Nanoscale forms of copper are particularly effective at inhibiting bacterial growth. The use of CuO nanoparticle deposited surface in hygiene-sensitive areas in food industry, or the application of metallic copper as the tap water pulp are good examples. The general mechanism of action for nanoscale CuO-based antimicrobial interfaces is largely unknown. Based on the knowledge that there are trace amount of hydrogen peroxide at mM orders of magnitude and relatively higher amount of the chlorine ion (more than 10 mM) in tap water and our daily foods. Therefore, we proposed at the first time that the mechanism behind might be that CuO nanoparticle mimicking myeloperoxidase catalyze hydrogen peroxide and chlorine to form reactive chlorine (RCS) such as hypochlorite, and small amount of reactive oxygen (ROS) as well, and the hypochlorite are largely responsible for antibacterial effects and elimination of biofilm. To elucidate the proposed content, firstly we are going to investigate the catalytic ability of CuO toward the oxidation of H2O2, Cl-1 and TMB, and the mechanism behind. Secondly, the influences such as the concentration of substrate, temperature, and pH on the antibacterial effects and removal of biofilm by CuO–H2O2–Cl-1 system are going to be verified. Thirdly, the mechanism will be elaborated by verifying the active components generated by CuO–H2O2–Cl-1 system including the possibility of the existence of HClO/ClO-1, chlorine radicals, and •OH. Simultaneously, by comparing the differences of reactive component generated by the CuO–H2O2–Cl-1, Fe3O4–H2O2–Cl-1 and CuO–H2O2 systems. Lastly, antibacterial performance of CuO deposited materials against microorganisms in bacterial suspensions, seawater, tap water and juice are going to be investigated to prove the proposed mechanism. The compliment of this proposal will help people better control the hygiene of food equipment, take advantage of CuO deposited materials for the design of food machinery. Furthermore, widen the understanding of Fenton chemistry and antifouling theory.

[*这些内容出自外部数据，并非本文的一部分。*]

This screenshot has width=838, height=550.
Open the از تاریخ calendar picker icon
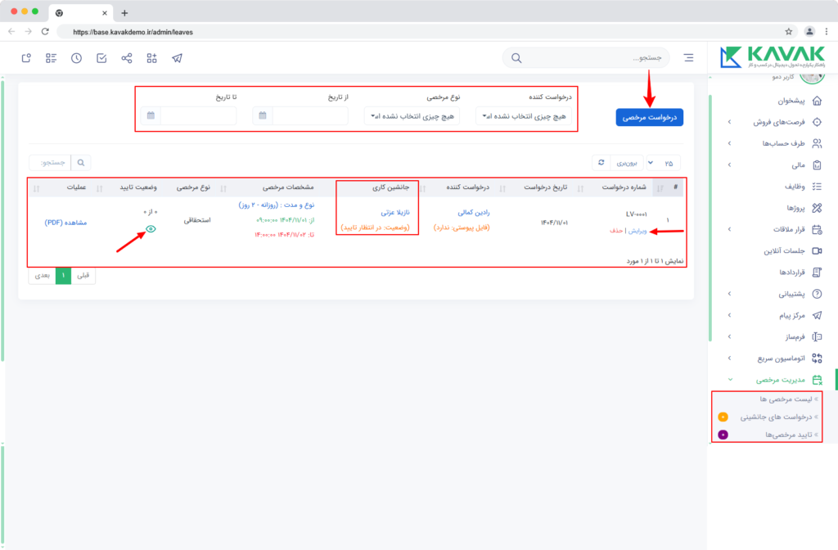click(x=263, y=115)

含铜材料（负载纳米CuO界面、空气中表面钝化成CuO的金属铜界面）具有抗细菌和清除生物被膜特性，其机理没有定论。我们提出CuO模拟髓过氧化物酶（myeloperoxidase, MPO），催化食品、水体中的H2O2和Cl-1产生活性氯（HClO/ClO-1，·Cl等）和极少量活性氧（·OH），而HClO/ClO-1等活性氯是抗菌和清除生物膜的主要成分。该观点尚属首次提出，拟从4点阐释。1.纳米CuO的催化活性与机制；2. CuO–H2O2–Cl-1杀灭食源性致病菌、清除生物被膜效果；3.重点探明CuO–H2O2–Cl-1活性成分组成及相关关系，对比Fe3O4–H2O2–Cl-1、CuO–H2O2，提出其杀菌、清除生物膜的分子机制；4.构建纳米氧化铜界面，在菌悬液、实际水体和食品中应用、验证该机制。本研究对于纳米抗菌材料的应用，食品加工运输接触界面安全卫生控制具有重要意义。

纳米模拟酶是一类既有纳米材料独特性能，又有催化功能的模拟酶。本研究首次发现纳米氧化铜（CuO NPs）具有模拟MPO酶（HPO酶的一种）特性，实验探究了在H2O2，Cl-，TMB三个底物存在时CuO NPs的催化反应机制，发现其符合乒乓机制，这与天然MPO 酶一致。即CuO NPs首先与H2O2反应产生•OH，然后Cl-被•OH氧化形成活性氯物质。研究发现CuO NPs对底物的Km值均大于天然V-CPO酶（HPO酶的一种），说明CuO NPs作为模拟酶对底物的亲和力不如天然酶；CuO NPs对底物的催化速率与CeO2-x和V2O5相近，但是也远远小于天然酶，结果表明虽然这些纳米颗粒具有类似天然HPO酶的性质，但催化效率比天然酶差，在一定程度上不足以代替天然的卤过氧化物酶。实验表明无论是氧化铜纳米颗粒还是负载氧化铜的界面，其促杀细菌的机理是通过氧化铜模拟MPO酶原位生成活性氯（氯自由基、次氯酸等），活性氮对游离的大肠杆菌和金黄色葡萄球菌具有显著的灭菌能力，对铜绿假单胞菌形成的生物被膜有较强的清除能力。活性氯通过降解细菌被膜中的多糖、DNA与蛋白质从而清除生物被膜，通过卤代化细菌用于信息交流的信号转导分子而抑制生物被膜的形成。同时，本课题拓展研究了增强氧化铜模拟MPO酶的方法与策略；拓展发现纳米氧化铜亦可以催化亚硝酸盐与双氧水生成二氧化氮自由基等活性氮，活性氮具有促杀细菌和抑制生物被膜生长的性能。本课题无论是对于阐释含铜材料的抗菌清除生物膜效果与机制，对于指导纳米抗菌材料的应用，对于食品药品加工、输送设备的设计以及卫生管理，以及加深加宽对经典芬顿反应的认识等多个领域均具有重要意义。